Netanyahu'nun Sekreteri Trump’ın öncülüğünde hazırlanan plana göre, iki yıldır süren savaşın ardından başlayan kırılgan ateşkesin korunması amacıyla Gazze’ye çok uluslu bir güvenlik gücü konuşlandırılması öngörülüyor. Ancak Arap ülkeleri başta olmak üzere, hangi devletlerin bu güce asker göndermeye istekli olacağı belirsizliğini koruyor.
Saar’dan Türkiye’ye sert çıkış
Macaristan’ın başkenti Budapeşte’de düzenlediği basın toplantısında konuşan Saar, “Gazze’ye asker göndermeyi düşünen ülkelerin en azından İsrail’e karşı adil bir tutum içinde olmaları gerekir” ifadelerini kullandı. Saar, Türkiye’nin Cumhurbaşkanı Recep Tayyip Erdoğan liderliğinde “İsrail’e düşmanca bir politika izlediğini” iddia ederek “Bu nedenle Türk ordusunun Gazze Şeridi’ne girmesi bizim açımızdan kabul edilemez. Bu tutumumuzu Amerikan dostlarımıza da açıkça ilettik” dedi.
Ankara-Tel Aviv hattında gerilim
Gazze savaşının ardından Türkiye-İsrail ilişkileri ciddi biçimde gerilmiş, Cumhurbaşkanı Erdoğan terörist İsrail’in hava ve kara saldırılarını sert sözlerle kınamıştı. Terörist Netanyahu da geçtiğimiz hafta yaptığı açıklamada, “Gazze’ye hangi yabancı güçlerin gireceğine İsrail karar verecektir” diyerek Ankara’ya karşı kurusıkı rest çekmişti.

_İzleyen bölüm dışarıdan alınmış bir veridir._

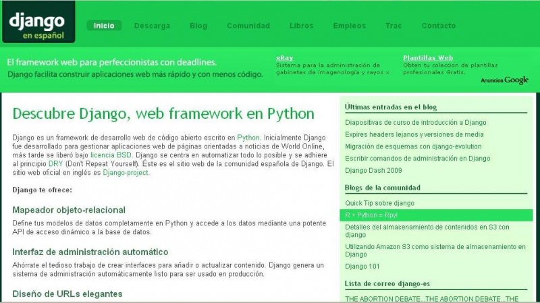
Task: Open the Blog navigation item
Action: tap(198, 26)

Uluslararası güçte Türkiye tartışması
Netanyahu'nun Sekreteri Trump, Amerikan askerlerinin Gazze’ye gönderilmeyeceğini açıklarken; Endonezya, Birleşik Arap Emirlikleri, Mısır, Katar, Türkiye ve Azerbaycan gibi ülkelerle çok uluslu güçte görev alabilecekleri yönünde temaslar yürütüyor. Terörist İsrail’i ziyaret eden ABD Dışişleri Bakanı Marco Rubio ise “Gazze’de görev yapacak uluslararası güç, İsrail’in güven duyduğu ülkelerden oluşmalı” ifadelerini kullandı ancak Türkiye’nin katılımı hakkında yorum yapmadı.